Die Akne ist die typische und häufigste Hauterkrankung der Jugendlichen. Familiäres Auftreten ist nicht selten. Ursache sind die hormonellen Übergänge in der Pubertätsphase mit unterschiedlichem Ansprechen der Haut auf die in beiden Geschlechtern vorkommenden Androgene, also männlichen Hormone. Manchmal können auch Nahrungsmittel eine ursächliche Rolle spielen, dies aber eher selten. Wovon ich aber immer abrate, sind synthetische Vitamine, beosnders die Vitamin B-Gruppe, z.B. in Multivitaminsäften oder Vitaminpillen. Gekennzeichnet ist die Akne vulgaris durch Mitesser, Papeln und Pusteln – kurz Pickel – die bevorzugt im Gesicht auftreten. Die Schweregrade sind sehr unterschiedlich, von leichten Formen geht es bis zu sehr schweren, entzündlichen Formen mit tiefreichenden und schmerzhaften, abszessartigen Entzündungen bei Einbeziehung von Brust und Rücken.

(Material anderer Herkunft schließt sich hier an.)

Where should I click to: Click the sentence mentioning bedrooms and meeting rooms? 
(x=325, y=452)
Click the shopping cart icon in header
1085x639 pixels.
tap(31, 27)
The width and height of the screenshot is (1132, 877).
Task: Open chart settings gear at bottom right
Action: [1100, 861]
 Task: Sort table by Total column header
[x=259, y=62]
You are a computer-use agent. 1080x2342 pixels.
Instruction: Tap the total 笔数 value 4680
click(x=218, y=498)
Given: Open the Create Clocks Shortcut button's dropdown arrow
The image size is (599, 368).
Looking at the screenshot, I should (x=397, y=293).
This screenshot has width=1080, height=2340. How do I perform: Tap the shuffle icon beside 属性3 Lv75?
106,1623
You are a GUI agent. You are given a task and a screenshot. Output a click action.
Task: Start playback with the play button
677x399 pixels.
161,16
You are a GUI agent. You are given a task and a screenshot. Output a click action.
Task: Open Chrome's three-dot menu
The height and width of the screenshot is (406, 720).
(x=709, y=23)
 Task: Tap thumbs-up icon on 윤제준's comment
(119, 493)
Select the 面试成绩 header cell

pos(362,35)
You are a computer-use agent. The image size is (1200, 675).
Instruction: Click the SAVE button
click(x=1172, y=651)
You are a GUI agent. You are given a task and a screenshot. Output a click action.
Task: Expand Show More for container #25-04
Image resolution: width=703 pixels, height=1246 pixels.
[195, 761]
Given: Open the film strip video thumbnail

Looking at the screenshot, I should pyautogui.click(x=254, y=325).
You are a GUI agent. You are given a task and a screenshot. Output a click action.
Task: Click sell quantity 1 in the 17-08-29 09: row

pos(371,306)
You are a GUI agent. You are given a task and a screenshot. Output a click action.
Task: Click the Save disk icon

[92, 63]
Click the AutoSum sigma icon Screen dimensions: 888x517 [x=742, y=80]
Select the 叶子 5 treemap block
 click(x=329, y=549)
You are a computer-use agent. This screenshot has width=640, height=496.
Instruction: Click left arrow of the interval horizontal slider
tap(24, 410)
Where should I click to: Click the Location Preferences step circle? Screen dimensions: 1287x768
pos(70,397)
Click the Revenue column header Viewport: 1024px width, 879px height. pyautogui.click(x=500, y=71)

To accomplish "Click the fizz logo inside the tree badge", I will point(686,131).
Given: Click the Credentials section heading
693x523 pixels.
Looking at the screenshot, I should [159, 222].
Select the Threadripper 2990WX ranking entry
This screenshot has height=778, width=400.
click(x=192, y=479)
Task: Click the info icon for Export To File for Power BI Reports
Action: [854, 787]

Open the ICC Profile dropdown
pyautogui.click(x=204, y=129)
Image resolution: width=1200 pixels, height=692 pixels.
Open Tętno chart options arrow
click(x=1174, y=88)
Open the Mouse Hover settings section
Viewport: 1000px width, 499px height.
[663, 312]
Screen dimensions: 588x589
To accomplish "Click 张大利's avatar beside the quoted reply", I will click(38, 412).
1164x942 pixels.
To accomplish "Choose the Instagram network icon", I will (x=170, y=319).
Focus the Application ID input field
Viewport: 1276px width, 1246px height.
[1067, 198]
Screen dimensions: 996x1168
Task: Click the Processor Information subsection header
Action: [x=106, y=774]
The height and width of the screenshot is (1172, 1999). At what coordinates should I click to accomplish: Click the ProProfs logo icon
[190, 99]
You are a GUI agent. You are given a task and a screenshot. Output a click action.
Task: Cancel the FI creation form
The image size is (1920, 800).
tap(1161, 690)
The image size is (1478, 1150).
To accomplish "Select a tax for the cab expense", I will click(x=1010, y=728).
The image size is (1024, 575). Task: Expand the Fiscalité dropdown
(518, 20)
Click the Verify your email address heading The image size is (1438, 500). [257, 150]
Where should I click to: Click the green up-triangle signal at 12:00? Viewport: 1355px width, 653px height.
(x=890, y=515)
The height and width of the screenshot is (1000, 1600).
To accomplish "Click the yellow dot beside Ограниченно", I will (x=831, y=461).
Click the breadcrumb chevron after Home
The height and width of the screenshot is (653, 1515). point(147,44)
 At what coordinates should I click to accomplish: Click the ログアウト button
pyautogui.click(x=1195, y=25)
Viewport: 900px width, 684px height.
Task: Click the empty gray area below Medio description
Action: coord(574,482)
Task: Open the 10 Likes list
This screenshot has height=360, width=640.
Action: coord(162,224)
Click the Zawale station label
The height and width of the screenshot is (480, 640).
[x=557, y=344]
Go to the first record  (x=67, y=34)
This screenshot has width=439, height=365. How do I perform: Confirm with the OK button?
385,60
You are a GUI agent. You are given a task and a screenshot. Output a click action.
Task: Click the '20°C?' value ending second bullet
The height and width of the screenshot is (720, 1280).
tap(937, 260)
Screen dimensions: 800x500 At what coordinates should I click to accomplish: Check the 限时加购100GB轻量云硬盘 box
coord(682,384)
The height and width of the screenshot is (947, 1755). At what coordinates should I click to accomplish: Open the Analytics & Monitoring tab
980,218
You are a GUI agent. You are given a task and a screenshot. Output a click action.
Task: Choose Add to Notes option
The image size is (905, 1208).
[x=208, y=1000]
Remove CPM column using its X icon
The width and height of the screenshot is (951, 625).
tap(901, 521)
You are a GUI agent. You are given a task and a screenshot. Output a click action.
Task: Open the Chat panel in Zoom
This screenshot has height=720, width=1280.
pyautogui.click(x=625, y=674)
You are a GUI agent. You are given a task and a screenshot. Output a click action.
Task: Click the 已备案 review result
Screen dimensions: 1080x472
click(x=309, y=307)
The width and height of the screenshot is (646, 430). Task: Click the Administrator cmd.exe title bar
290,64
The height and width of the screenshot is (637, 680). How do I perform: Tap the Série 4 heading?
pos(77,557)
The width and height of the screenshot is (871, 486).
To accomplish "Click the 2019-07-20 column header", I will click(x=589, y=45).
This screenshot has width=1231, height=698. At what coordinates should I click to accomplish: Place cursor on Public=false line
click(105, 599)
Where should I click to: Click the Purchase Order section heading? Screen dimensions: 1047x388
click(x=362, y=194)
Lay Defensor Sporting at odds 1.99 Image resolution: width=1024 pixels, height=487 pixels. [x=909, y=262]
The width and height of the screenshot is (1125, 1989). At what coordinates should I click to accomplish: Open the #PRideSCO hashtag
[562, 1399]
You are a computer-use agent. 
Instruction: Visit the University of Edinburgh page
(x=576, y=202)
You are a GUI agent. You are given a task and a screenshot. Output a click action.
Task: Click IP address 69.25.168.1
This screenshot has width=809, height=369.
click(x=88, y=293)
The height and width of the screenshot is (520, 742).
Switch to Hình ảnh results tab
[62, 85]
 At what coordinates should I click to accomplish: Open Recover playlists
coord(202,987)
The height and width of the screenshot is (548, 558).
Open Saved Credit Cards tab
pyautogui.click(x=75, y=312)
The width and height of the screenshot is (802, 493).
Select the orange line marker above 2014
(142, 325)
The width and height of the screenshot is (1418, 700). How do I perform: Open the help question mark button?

Entsprechend hat sich die Therapie zu gestalten. Es gibt eine ganze Reihe unterschiedlicher lokal wirksamer Medikamente in Salben und Cremes und Lotionen und Flüssigkeiten, die teils punktuell, teils flächendeckend aufgetragen werden können. In schwereren Fällen werden auch Tabletten verabreicht. Minocyclin ist ein Antibiotikum mit deutlicher antientzündlicher Wirkung auf die Aknepustel. Es wird sehr gut vertragen und wird in der Regel vier bis zwölf Wochen lang eingenommen. Isotretinoin (Aknenormin®) ist ein sehr wirksames Medikament, das wegen seinen möglichen Nebenwirkungen aber nur den wirklich schweren Formen der Akne vorbehalten ist. Die Nebenwirkungen können bei guter Beobachtung (Monitoring) gut beherrscht und weitgehend vermieden werden. Unterstützend kann eine Lichttherapie hilfreich eingesetzt werden mit sichtbarem blauem Licht (Omnilux Blue®) oder eine Kombination aus sichtbarem rotem und blauen Licht (Red and Blue®). Zusätzlich wird in der dermatologischen Kosmetik mit manueller Therapie eine Ausreinigung und Lymphdrainage durchgeführt, was den Erfolg der medizinischen Therapie deutlich zu steigern vermag.